Santa Monica's Coastal Zone Overlay is the single most consequential local factor for ADU approval. If your property is within the Coastal Zone (generally within 1,000 feet of the beach or in areas designated on the city's Coastal Element map), the ADU requires California Coastal Commission notice and may trigger a discretionary permit or be deemed a 'major modification' requiring full Coastal Commission approval. This process adds 8–12 weeks and introduces a second layer of review. Properties in inland Santa Monica (e.g., Wilshire Corridor, Brentwood border) are outside the Coastal Zone and face only design review from the Planning Department, which typically takes 4–6 weeks for a complete application. You can verify your lot's Coastal Zone status by checking the city's online parcel map or calling the Planning Department at the City Hall address (see Contact Card). If you are in the Coastal Zone, budget an additional 8–12 weeks and prepare for the Coastal Commission to request setback justifications, riparian buffer analysis (if near a creek), and visual-impact studies—even for a small ADU.

Design review and architectural compatibility are Santa Monica's primary discretionary hurdles. The city's Design Review Board will examine your ADU's massing, materials, roof pitch, window rhythm, and relationship to the primary dwelling and adjacent structures. Santa Monica has a strong mid-century modern and Craftsman heritage in many neighborhoods (Willows, Bungalow Heaven area, Ocean Park), and ADUs must 'fit' the neighborhood context. Preapproved ADU designs (available from the city or vendors like Blokable, Dvele, Accessory Dwelling Solutions) can fast-track this review, often to 30–40 days. If you design a custom ADU, expect the Planning Department to request revisions on massing, setback, or facade if it conflicts with neighborhood character. The city's fee for design review is typically $500–$1,500, included in the total permit package. Earthquake standards per California Building Code (CBC) seismic requirements and fire-resistance ratings (especially for detached ADUs in fire-prone foothills areas near San Vicente and Mandeville Canyon) will add cost and complexity; expect 1–2 hour seismic review meetings if your lot is on steep terrain.

Parking and transportation demand are Santa Monica's secondary local filters. The city is a pioneer in eliminating parking minimums for ADUs, but as of 2024, Santa Monica still may require EV charging infrastructure (Level 2 charger in or near the ADU) or a bike-parking space if on-site parking is not provided. The city's sustainability ordinance (Santa Monica Sustainable Ordinance) may trigger solar-readiness or cool-roof requirements if total lot square footage exceeds 25,000 sq ft. Utilities are the critical path item: you must obtain a utility letter from Santa Monica Water Department confirming that water service can be extended to the ADU with a separate meter, and from Southern California Edison (or the local utility) confirming electrical capacity for a subpanel. These letters typically take 2–3 weeks and are required BEFORE the permit is issued. If your primary dwelling and ADU will share a single utility meter (which is not permitted under state law), you must install a sub-meter approved by the utility; the cost is $1,500–$3,000 for a sub-meter setup and installation.

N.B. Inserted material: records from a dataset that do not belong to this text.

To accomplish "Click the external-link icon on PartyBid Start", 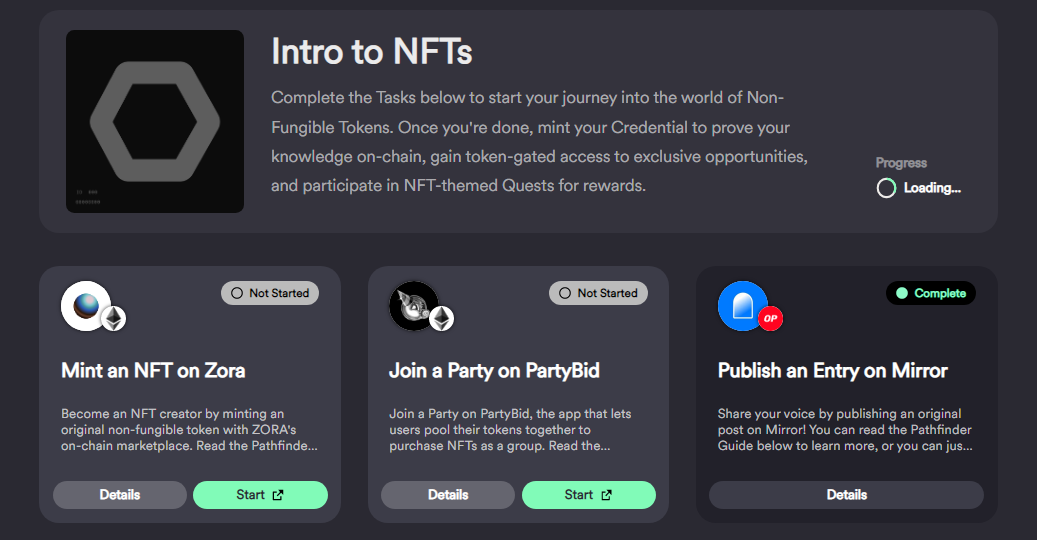I will [x=606, y=495].
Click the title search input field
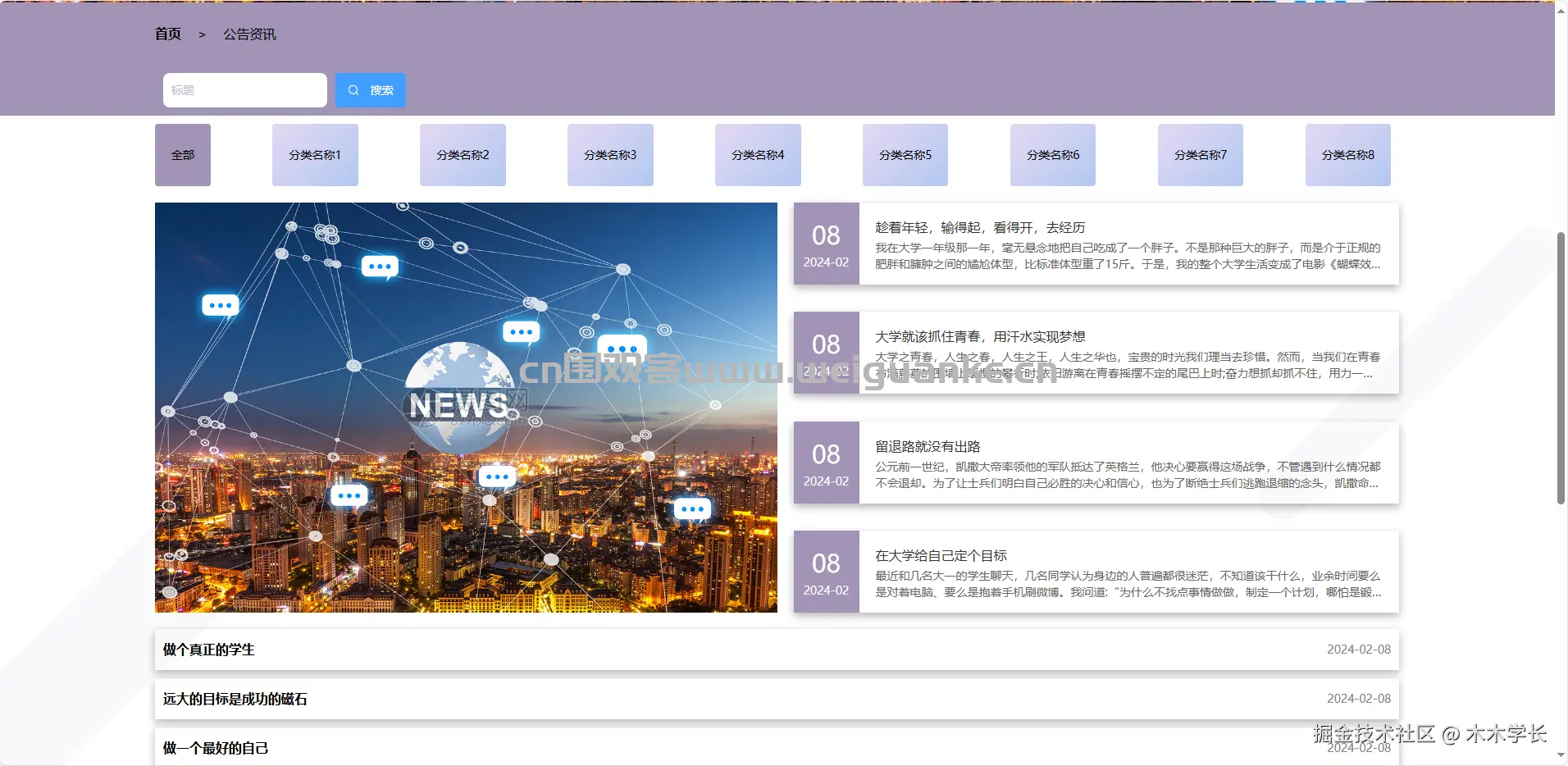Screen dimensions: 1568x766 244,89
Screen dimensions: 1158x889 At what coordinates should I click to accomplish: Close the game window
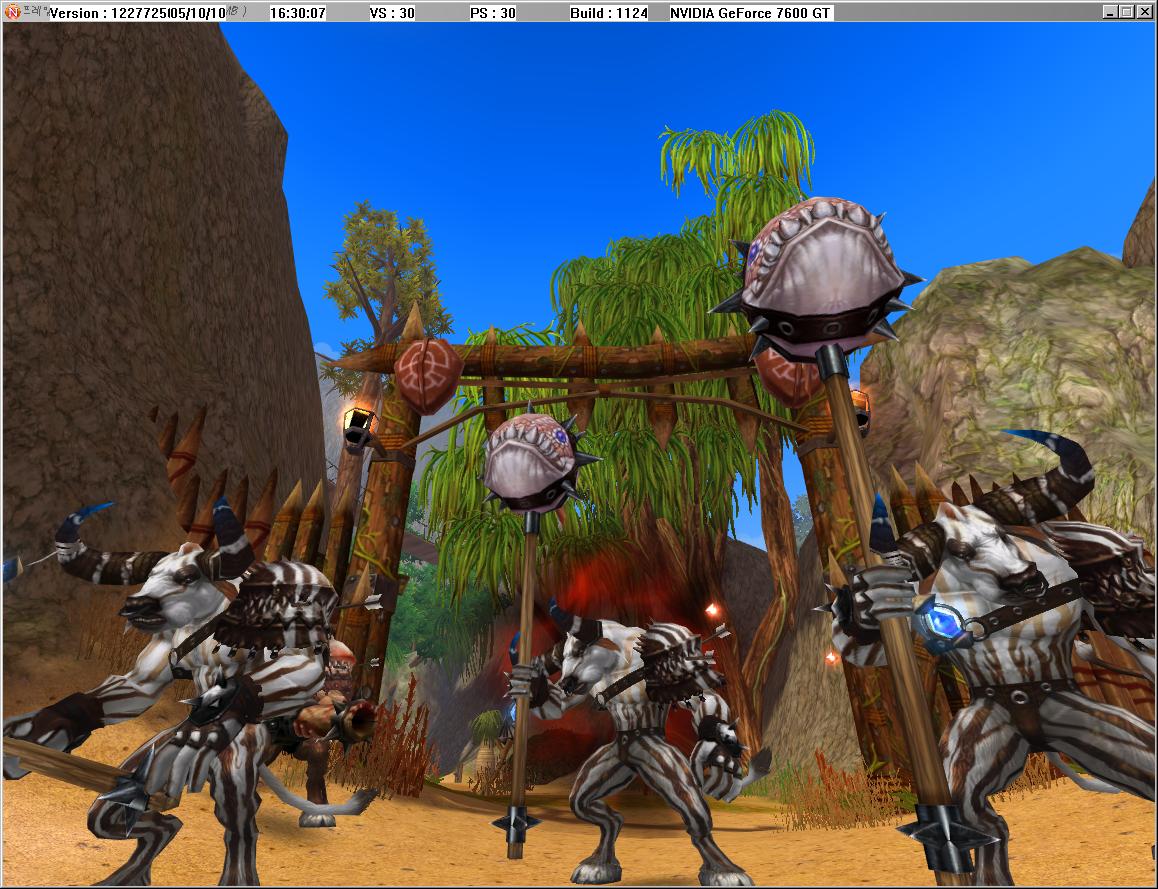pos(1143,12)
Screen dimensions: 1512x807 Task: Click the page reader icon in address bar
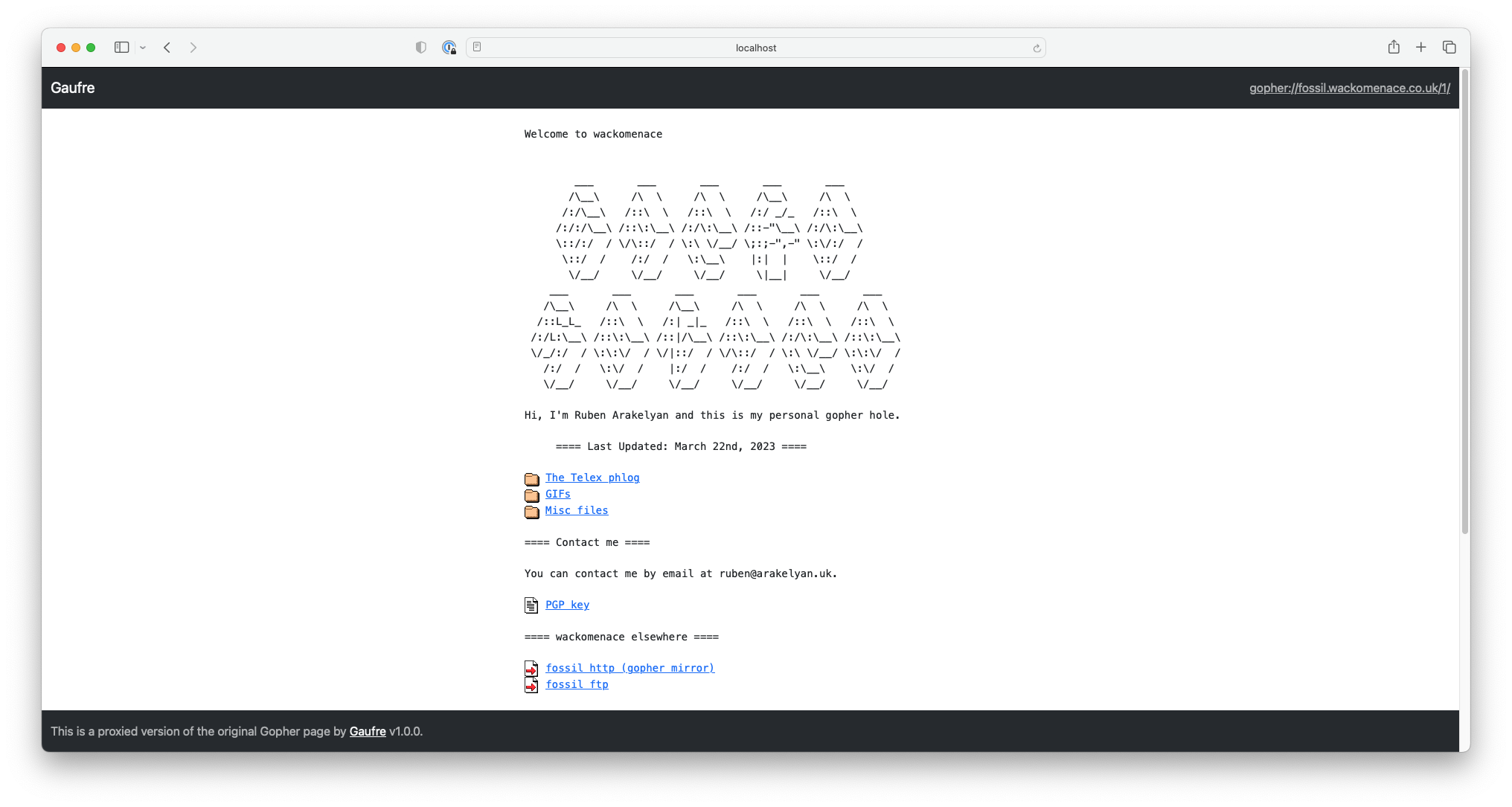(x=478, y=48)
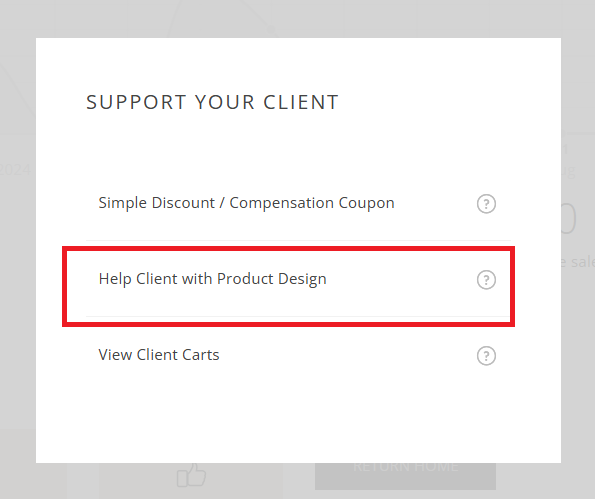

The permit timeline in Santa Monica is typically 8–14 weeks from application to issuance, broken into plan review (4–6 weeks), design review if discretionary (2–4 weeks), and utility/infrastructure verification (2–3 weeks). The 60-day shot clock applies only if your application is deemed 'ministerial,' meaning it meets all objective standards on the first submission. Most ADUs require at least one round of revisions (massing, setback, or parking justification), which resets the clock. Once the permit is issued, construction typically takes 4–8 months for a detached ADU (longer if foundation work is required on sloping lots, which is common in Santa Monica). Inspections include foundation (if detached), framing, rough mechanical/electrical/plumbing, insulation, drywall, and final building inspection. You will also need a planning sign-off (verifying no covenant violations) and utility final inspection before the Certificate of Occupancy is issued. Total fees (permit, plan review, design review, building valuation) typically range from $5,000–$15,000 depending on size and complexity; a 600 sq ft detached ADU on a flat lot inside the city (non-coastal) will run $6,000–$8,000, while a 750 sq ft ADU in the Coastal Zone with seismic work will run $12,000–$15,000.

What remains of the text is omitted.